= Directions =
1 > In the MATLAB LU decomposition passage, what did the line L=eyes(n); become?
2 > Transcribe the entries word for word, from their first line through the line containing "Click the Plan", inclusive.

= Passage shown =
MATLAB LU Decomposition Partial pivoting

大憨熊 提交于 2019-12-06 11:02:50

you were pretty close. I changed three lines total

for k=1:n-1 became for k=1:n we don't do the -1 because we also want to get L(n,n)=u(n,n)/u(n,n)=1 with your method we were leaving this out

L(k+1:n,k) = A(k+1:n,k) / A(k,k); became L(k:n,k) = A(k:n,k) / A(k,k); because you were leaving out L(k,k)=A(k,k)/A(k,k)=1

because the k+1 change we dont need to start with an identity matrix for L since we are now reproducing the 1's on the diagonals so L=eyes(n); became L=zeros(n);

and the completed code

function [L,U,P] = lup(A)
% lup factorization with partial pivoting
% [L,U,P] = lup(A) returns unit lower triangular matrix L, upper
% triangular matrix U, and permutation matrix P so that P*A = L*U.

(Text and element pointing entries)
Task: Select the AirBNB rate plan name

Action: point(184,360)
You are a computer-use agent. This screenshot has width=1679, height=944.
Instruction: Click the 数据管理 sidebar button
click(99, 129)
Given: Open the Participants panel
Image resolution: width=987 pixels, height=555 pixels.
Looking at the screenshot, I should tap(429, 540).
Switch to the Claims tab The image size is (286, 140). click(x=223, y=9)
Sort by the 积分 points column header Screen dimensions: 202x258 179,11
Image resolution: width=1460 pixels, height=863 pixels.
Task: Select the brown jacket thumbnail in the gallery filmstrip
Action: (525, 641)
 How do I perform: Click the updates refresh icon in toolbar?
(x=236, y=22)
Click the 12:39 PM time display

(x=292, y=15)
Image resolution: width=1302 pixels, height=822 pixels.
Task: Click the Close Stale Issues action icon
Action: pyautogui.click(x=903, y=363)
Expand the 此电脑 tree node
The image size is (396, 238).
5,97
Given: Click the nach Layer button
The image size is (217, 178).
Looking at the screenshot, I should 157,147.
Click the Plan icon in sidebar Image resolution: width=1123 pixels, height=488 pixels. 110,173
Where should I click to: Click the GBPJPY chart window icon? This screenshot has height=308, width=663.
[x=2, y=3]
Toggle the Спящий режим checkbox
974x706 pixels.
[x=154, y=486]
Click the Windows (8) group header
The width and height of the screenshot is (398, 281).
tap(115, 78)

= Per-task outputs =
1 > L=zeros(n);

2 >
Task: Select the AirBNB rate plan name

Action: point(184,360)
You are a computer-use agent. This screenshot has width=1679, height=944.
Instruction: Click the 数据管理 sidebar button
click(99, 129)
Given: Open the Participants panel
Image resolution: width=987 pixels, height=555 pixels.
Looking at the screenshot, I should tap(429, 540).
Switch to the Claims tab The image size is (286, 140). click(x=223, y=9)
Sort by the 积分 points column header Screen dimensions: 202x258 179,11
Image resolution: width=1460 pixels, height=863 pixels.
Task: Select the brown jacket thumbnail in the gallery filmstrip
Action: (525, 641)
 How do I perform: Click the updates refresh icon in toolbar?
(x=236, y=22)
Click the 12:39 PM time display

(x=292, y=15)
Image resolution: width=1302 pixels, height=822 pixels.
Task: Click the Close Stale Issues action icon
Action: pyautogui.click(x=903, y=363)
Expand the 此电脑 tree node
The image size is (396, 238).
5,97
Given: Click the nach Layer button
The image size is (217, 178).
Looking at the screenshot, I should 157,147.
Click the Plan icon in sidebar Image resolution: width=1123 pixels, height=488 pixels. 110,173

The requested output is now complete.